The defeated opposition in Cambodia's general election has disputed the results of Sunday's poll - citing voting irregularities - despite admirable gains.
Prime Minister Hun Sen's Cambodian People's Party retained power, but its 90 seats in the National Assembly were whittled down to 68. The Cambodia National Rescue Party - led by Hun Sen's long-time and bitter rival Sam Rainsy - took the remaining 55 seats, a major boost from the combined opposition total of 29 in the last parliament.
In a statement, the CNRP demanded a joint investigation - involving both parties, election officials and the UN - into what it claimed were huge irregularities.
Rainsy said: "The Cambodia National Rescue Party will not accept the election results that we have heard because there are many irregularities that occurred during the election.
“There were 1.2 million to 1.3 million people whose names were missing and could not vote. They deleted our rights to vote, how could we recognise this election?
“There were ghost names, names only on paper, over a million people that may been turned into votes.”
His party and nonpartisan groups charged that the ruling party used the machinery of government and security forces in an unfair manner to reward or pressure electors.
Their specific point of complaint is voter registration procedures, which they claim were badly flawed, possibly leaving more than 1 million people disenfranchised. The independent Committee for Free and Fair Elections said on Saturday that the ink with which voters were supposed to stain their fingers to prevent them from voting twice was not indelible as claimed.
Hun Sen's party and the government-appointed National Election Committee said the election process was fair.
The ruling party has control or dominating influence over all the state bureaucracy and the courts and will almost certainly affirm the CPP victory. Past appeals have not succeeded, and it was unclear what the opposition would do if its complaints were not sustained.
Rainsy himself was barred from candidacy or even voting, because he missed the registration deadlines. He stayed abroad for almost four years to avoid a jail term for convictions that he said were politically motivated.
He returned on July 19 after receiving a royal pardon at the behest of Hun Sen, an apparent appeasement of critics, including the US, who suggested Rainsy's exclusion was a major sign that the polls would not be free and fair.

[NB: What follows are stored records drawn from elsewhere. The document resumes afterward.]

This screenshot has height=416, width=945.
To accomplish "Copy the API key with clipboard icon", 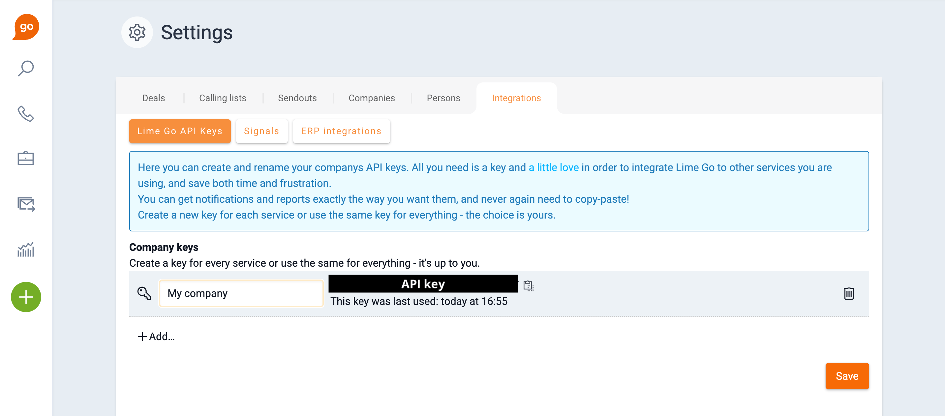I will (528, 285).
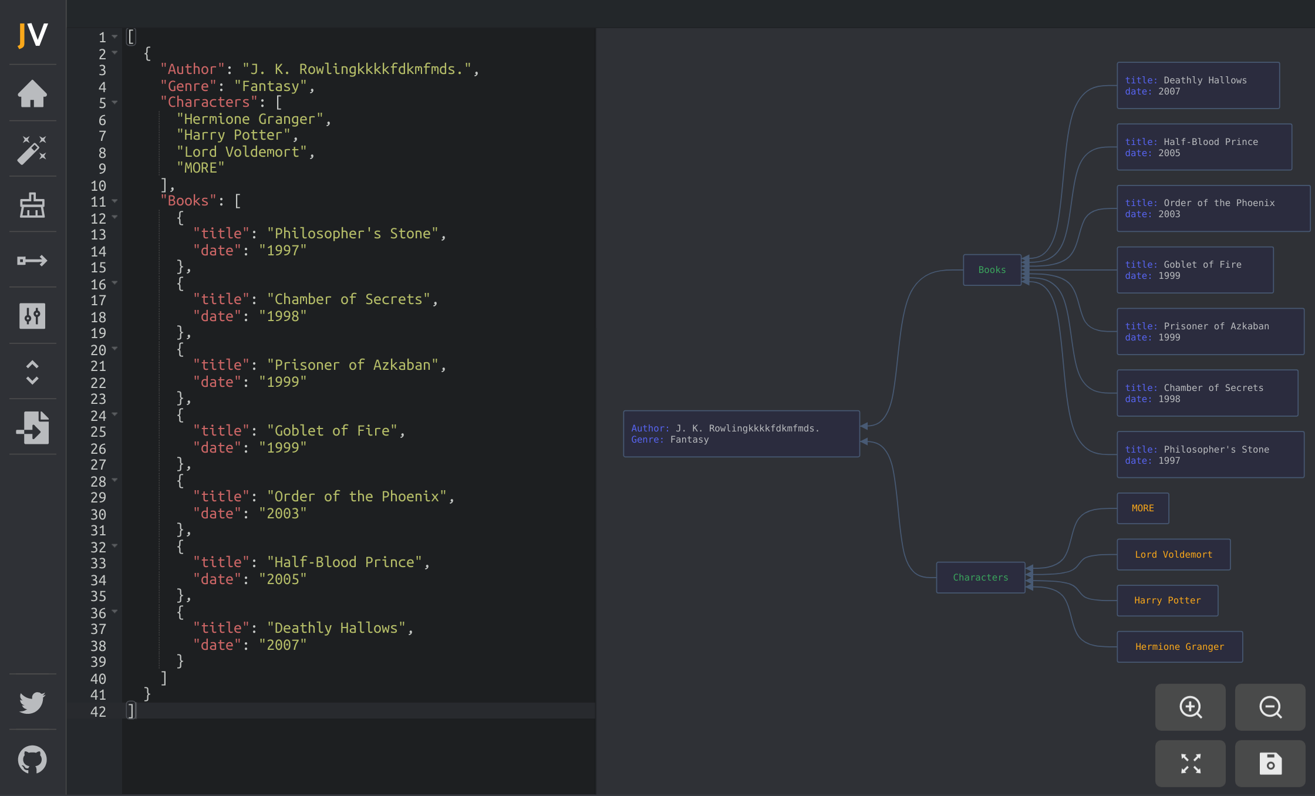Click the center/fit view button
This screenshot has width=1315, height=796.
tap(1190, 763)
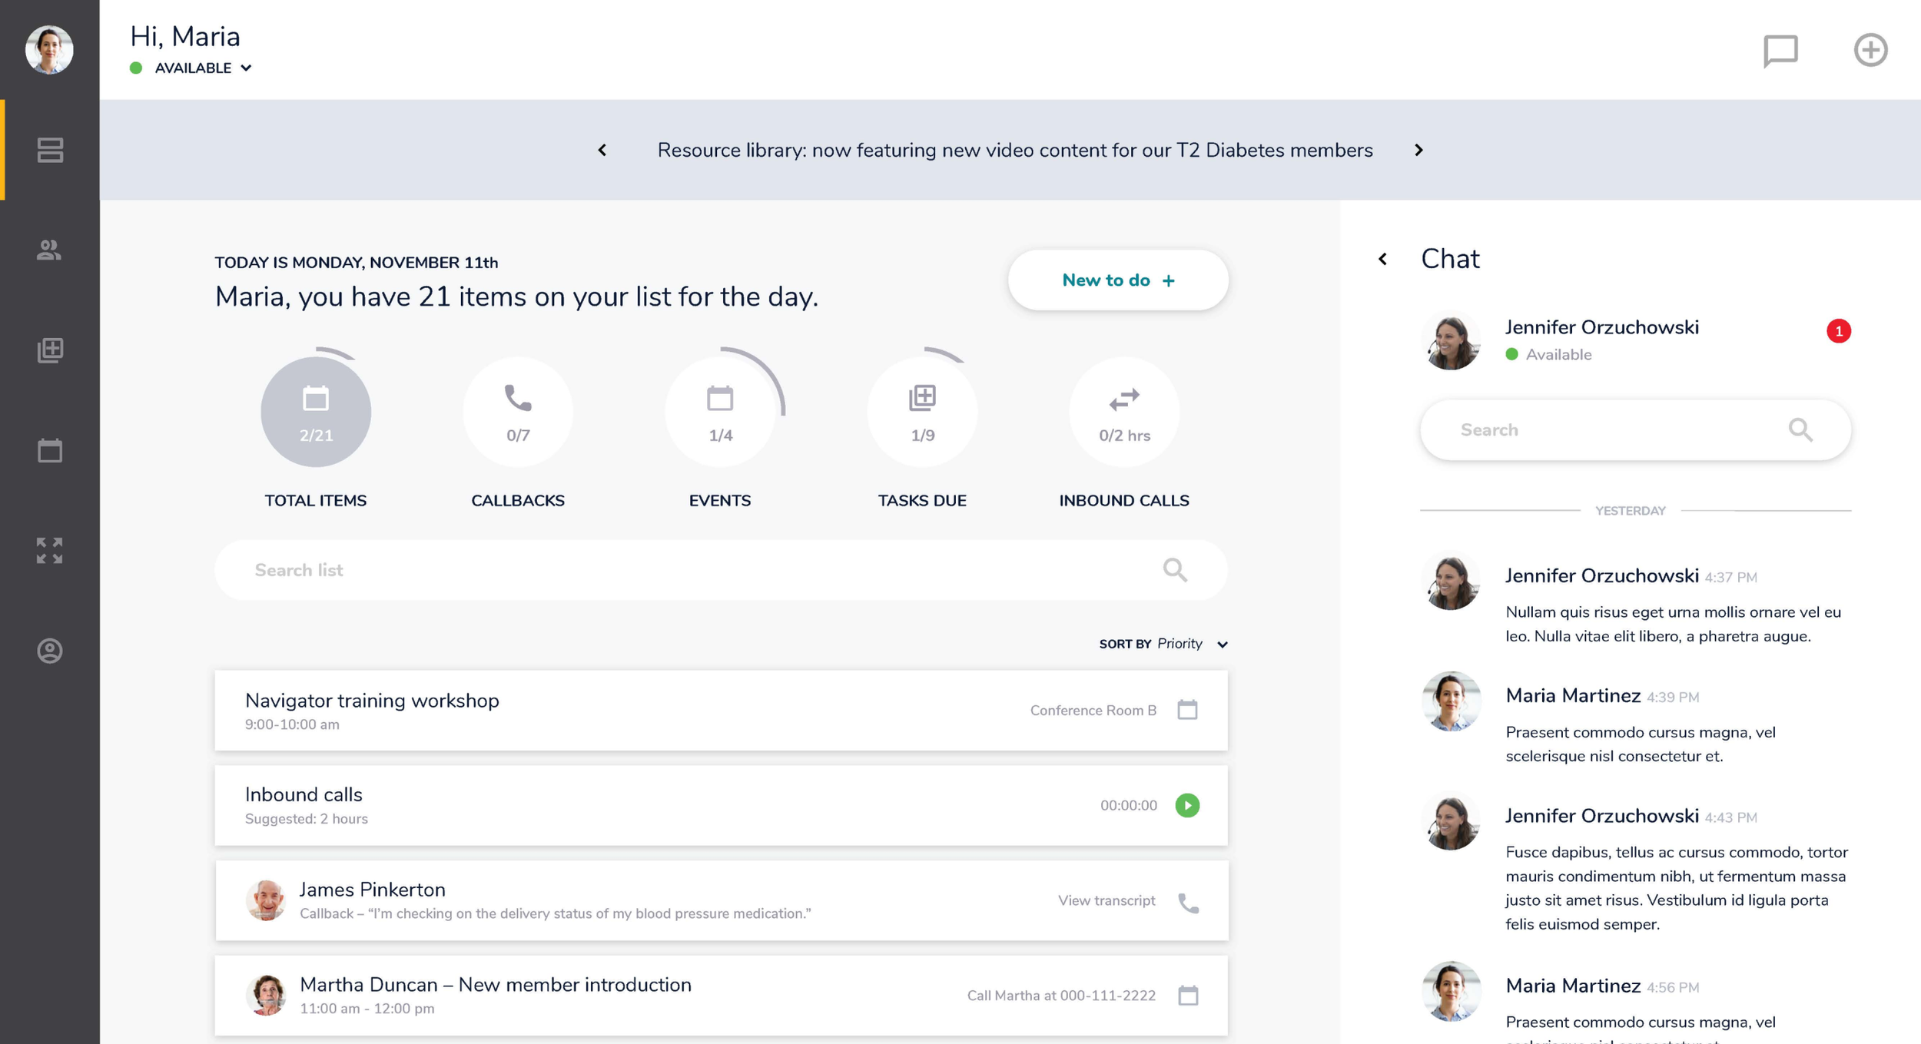Open the dashboard icon in the sidebar
1921x1044 pixels.
pyautogui.click(x=48, y=151)
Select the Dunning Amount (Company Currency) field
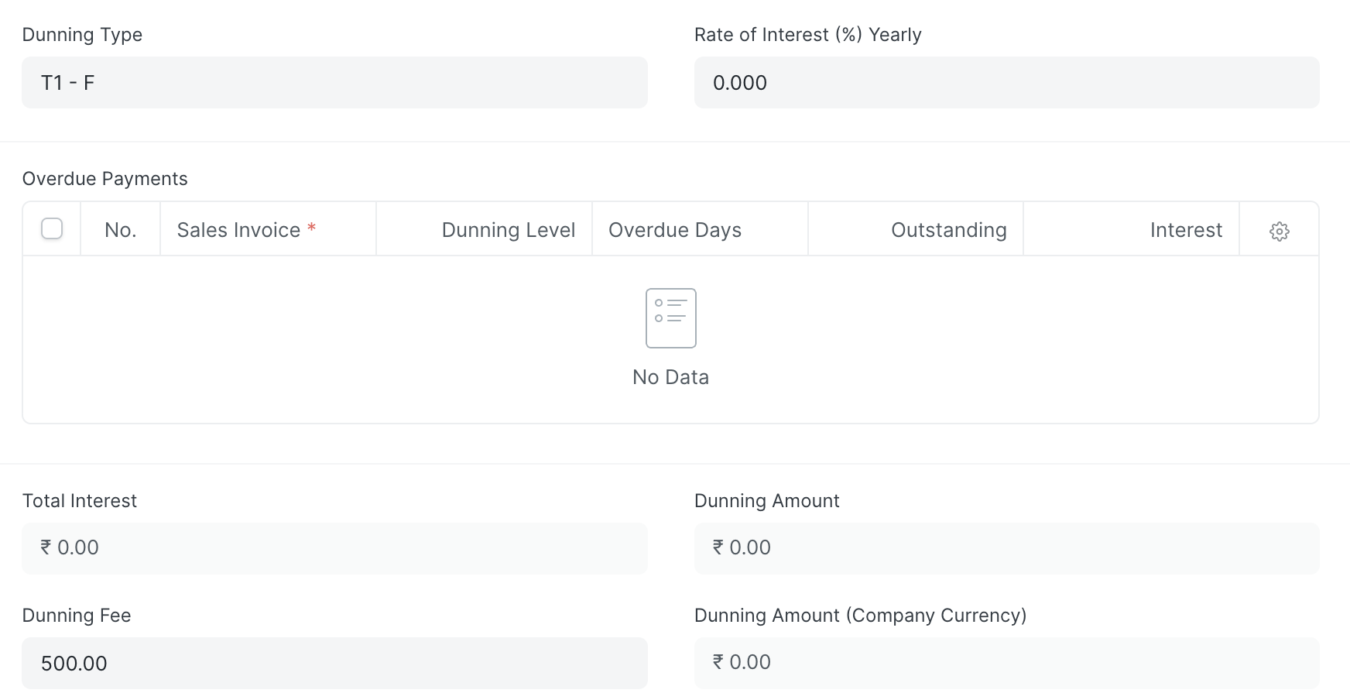 click(1006, 662)
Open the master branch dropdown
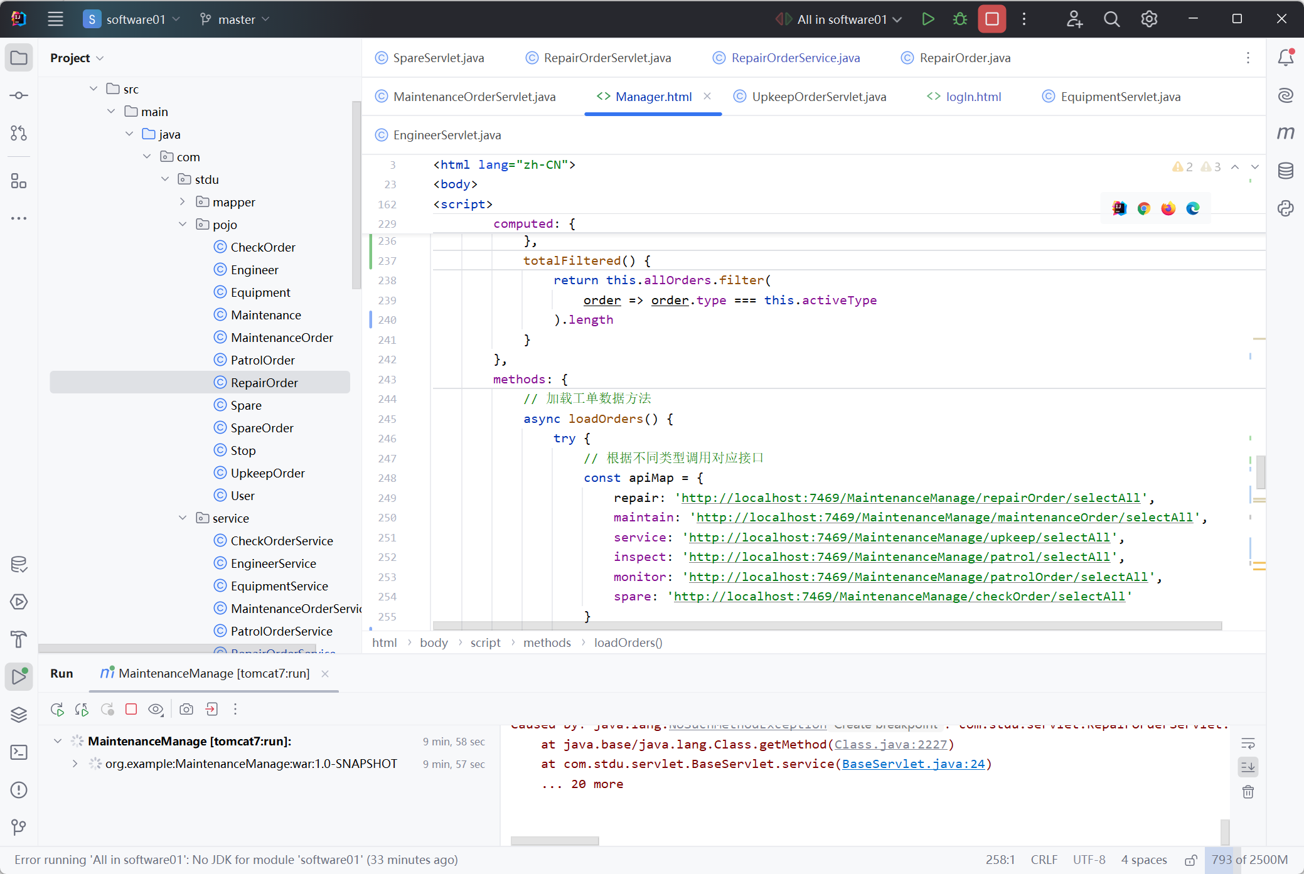The width and height of the screenshot is (1304, 874). 235,19
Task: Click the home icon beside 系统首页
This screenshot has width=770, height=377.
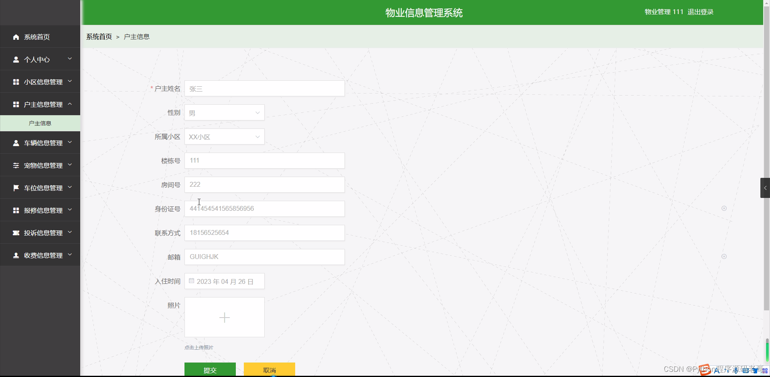Action: (x=16, y=37)
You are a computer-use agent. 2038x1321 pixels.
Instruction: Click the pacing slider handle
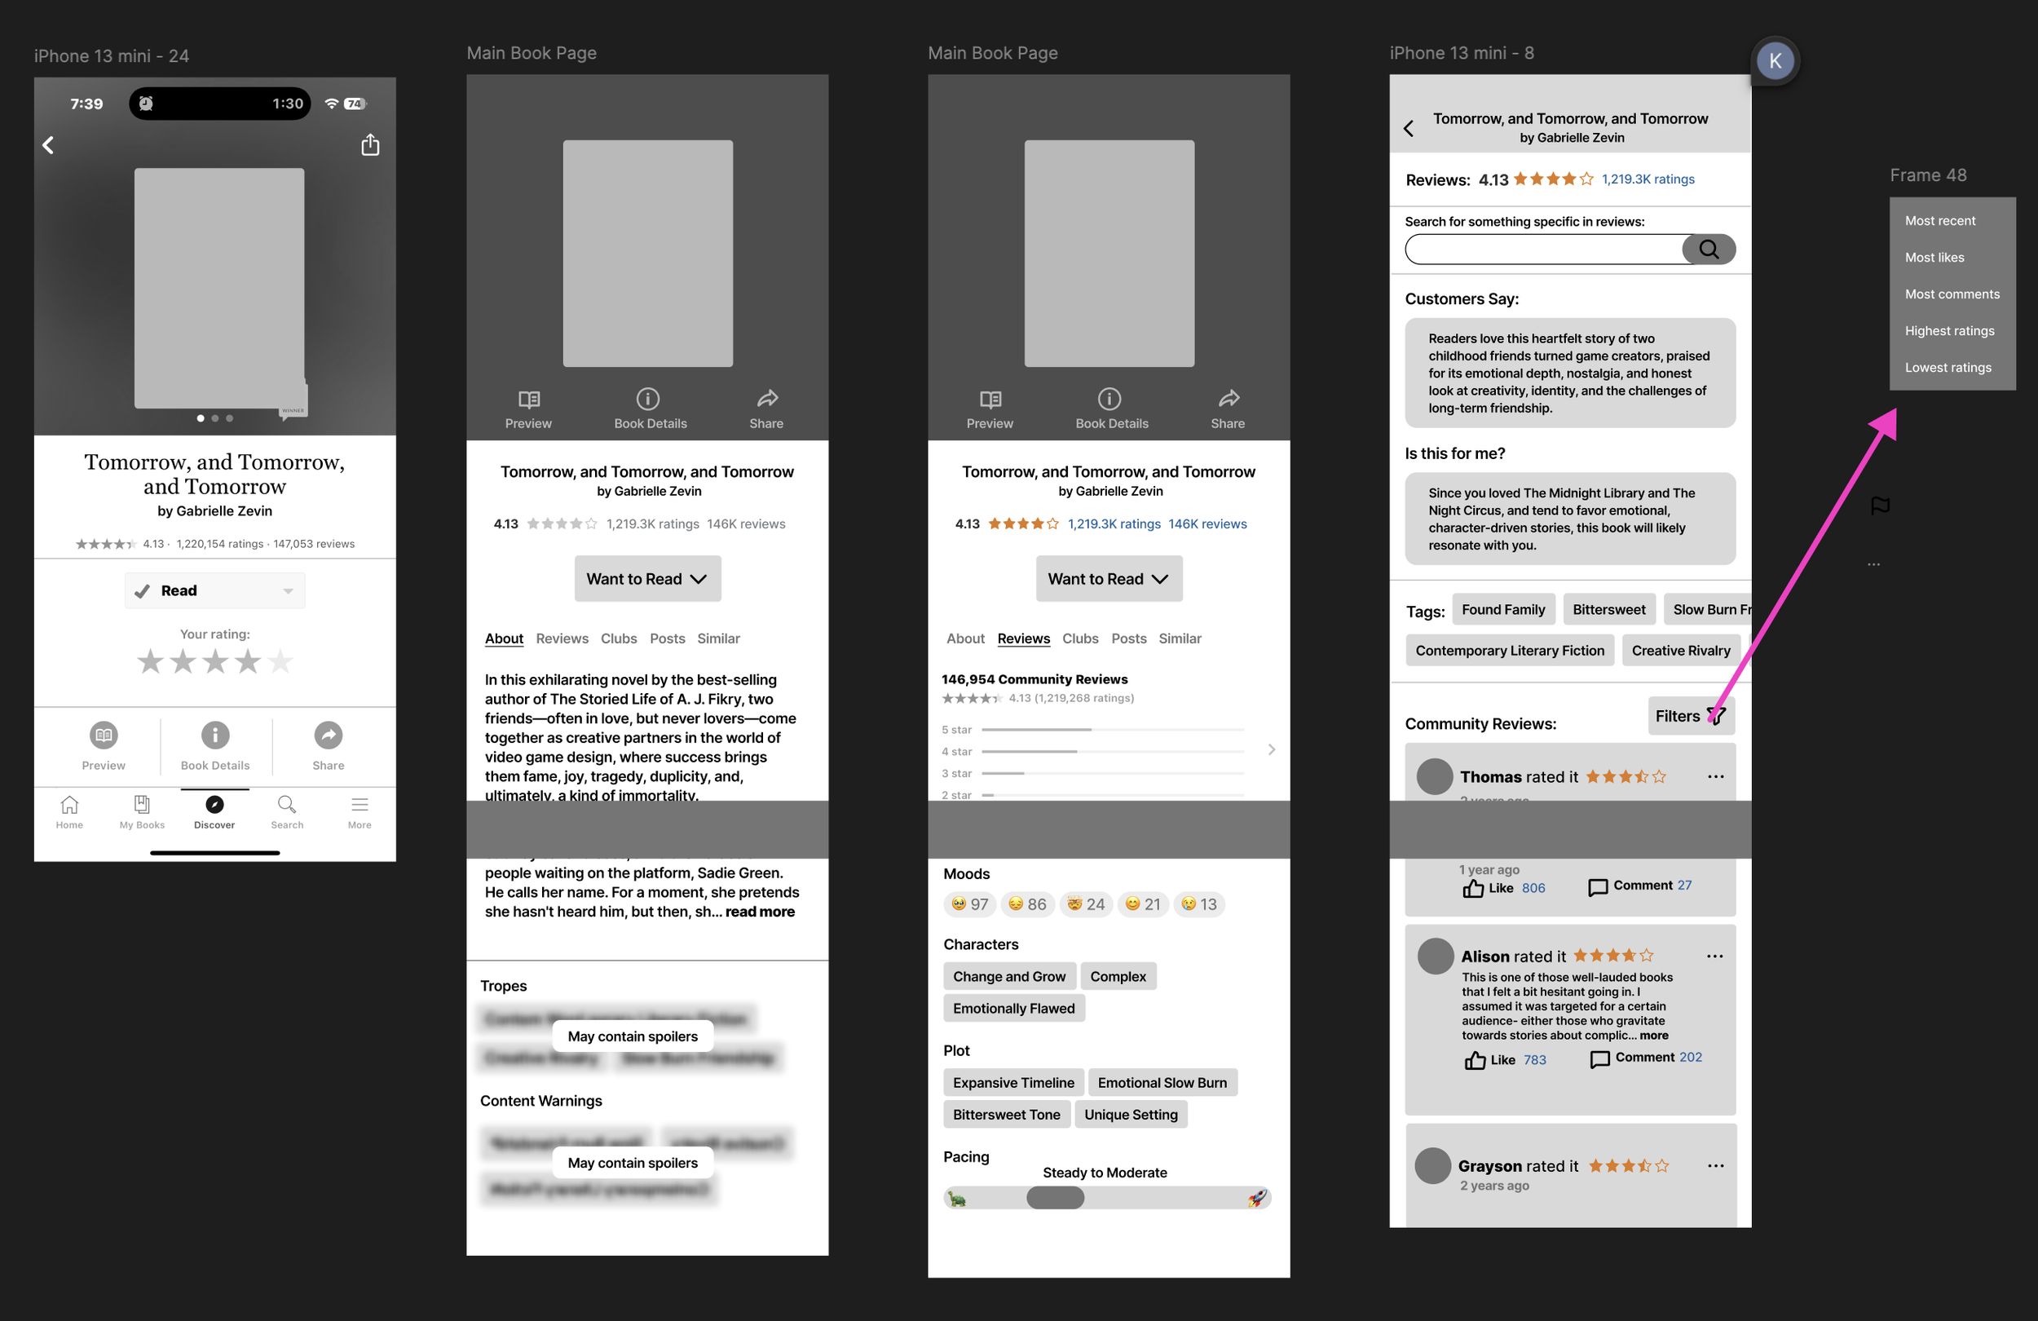pos(1055,1198)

Foreign countries such as the US have accepted the results of past elections with much more open intimidation and violence as fair enough, and will likely regard this year's results as a major step forward.
Giulia Zino, a Southeast Asia analyst at Control Risks group in Singapore, told Reuters: “It's definitely unprecedented and unexpected but for now I don't think regime stability is at stake.
“I think they are going to be able to govern unilaterally without taking into consideration the opposition too much.”
The two leaders' relationship - and animosity - stretch far back in the country's bloody recent history. Hun Sen defected to Vietnam during the 1975-79 genocidal rule of the Khmer Rouge. When the neighbouring country invaded to oust the radical regime, it installed him first as foreign minister and later as prime minister.
He has been in power for 28 years and says he has no intention of stepping down soon. His authoritarian rule has given him a stranglehold over the state bureaucracy that makes challenges to his authority difficult to mount.
When his party ran second in 1993, he insisted on being named co-prime minister, before ousting his partner in government four years later in a bloody coup. After election victories in later years, he showed a pattern of cracking down on critics.
Rainsy has long been the thorn in Hun Sen's side. The 64-year-old spent the Khmer Rouge years in France, reading economics and political science. As a member of a royalist party, he served as finance minister in the government elected in 1993, but was kicked out from his party and his post for his outspoken anti-corruption stand.
He founded his own party in 1995, and two years later narrowly escaped being killed in a grenade attack on a rally he was leading. The perpetrators were never brought to justice but were suspected of being linked to Hun Sen's bodyguards.
The general election was Cambodia's fifth since 1993, when the United Nations helped stage the country's first free polls since the Khmer Rouge and a subsequent period of civil war and one-party rule.